> **Supplied material**
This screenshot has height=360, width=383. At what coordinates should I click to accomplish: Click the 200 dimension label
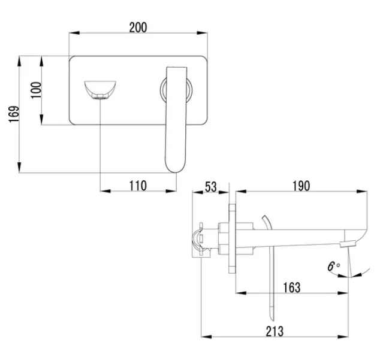click(x=138, y=28)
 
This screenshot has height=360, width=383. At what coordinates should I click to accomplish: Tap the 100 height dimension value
click(x=36, y=90)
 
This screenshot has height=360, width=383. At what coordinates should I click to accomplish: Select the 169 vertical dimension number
click(x=14, y=114)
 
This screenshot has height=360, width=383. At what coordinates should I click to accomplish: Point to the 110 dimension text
click(x=138, y=186)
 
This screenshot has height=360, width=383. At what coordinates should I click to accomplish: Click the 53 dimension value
click(x=210, y=187)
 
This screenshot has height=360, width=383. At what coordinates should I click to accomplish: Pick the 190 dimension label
click(x=301, y=186)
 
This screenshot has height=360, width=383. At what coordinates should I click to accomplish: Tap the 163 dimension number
click(x=292, y=288)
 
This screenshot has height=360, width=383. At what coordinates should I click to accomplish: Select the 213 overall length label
click(x=275, y=331)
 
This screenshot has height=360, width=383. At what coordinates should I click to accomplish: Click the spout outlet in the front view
click(x=100, y=97)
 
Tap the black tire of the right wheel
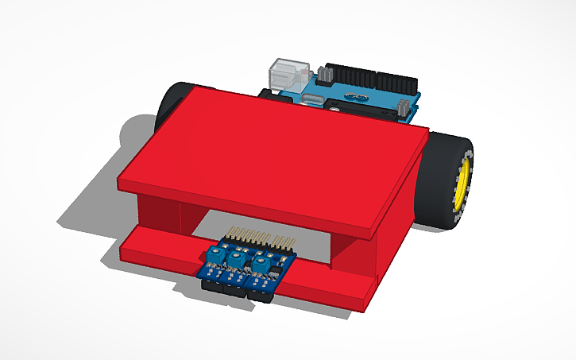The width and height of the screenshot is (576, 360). click(x=439, y=179)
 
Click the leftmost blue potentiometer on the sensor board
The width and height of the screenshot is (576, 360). click(x=213, y=256)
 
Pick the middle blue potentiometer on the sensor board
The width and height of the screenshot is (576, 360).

> **Directive**
Reproduce all of the items above with "dimension" swapped for "measurement" wherever it occurs, leaving everything else unaltered. Omit the pictures.

> **Answer to this task**
This screenshot has height=360, width=383. At what coordinates should I click to accomplish: Click the 200 measurement label
click(x=138, y=28)
 
This screenshot has height=360, width=383. At what coordinates should I click to accomplish: Tap the 100 height measurement value
click(x=36, y=90)
 
This screenshot has height=360, width=383. At what coordinates should I click to accomplish: Select the 169 vertical measurement number
click(x=14, y=114)
 
This screenshot has height=360, width=383. At what coordinates should I click to accomplish: Point to the 110 measurement text
click(x=138, y=186)
 
This screenshot has height=360, width=383. At what coordinates should I click to accomplish: Click the 53 measurement value
click(x=210, y=187)
 
This screenshot has height=360, width=383. At what coordinates should I click to accomplish: Pick the 190 measurement label
click(x=301, y=186)
 
This screenshot has height=360, width=383. At what coordinates should I click to accomplish: Tap the 163 measurement number
click(x=292, y=288)
 
This screenshot has height=360, width=383. At what coordinates should I click to accomplish: Select the 213 overall length label
click(x=275, y=331)
 
This screenshot has height=360, width=383. At what coordinates should I click to accomplish: Click the spout outlet in the front view
click(x=100, y=97)
 
Tap the black tire of the right wheel
The width and height of the screenshot is (576, 360). click(x=439, y=179)
 
Click the leftmost blue potentiometer on the sensor board
The width and height of the screenshot is (576, 360). click(x=213, y=256)
 
Pick the middle blue potentiometer on the sensor board
The width and height of the screenshot is (576, 360).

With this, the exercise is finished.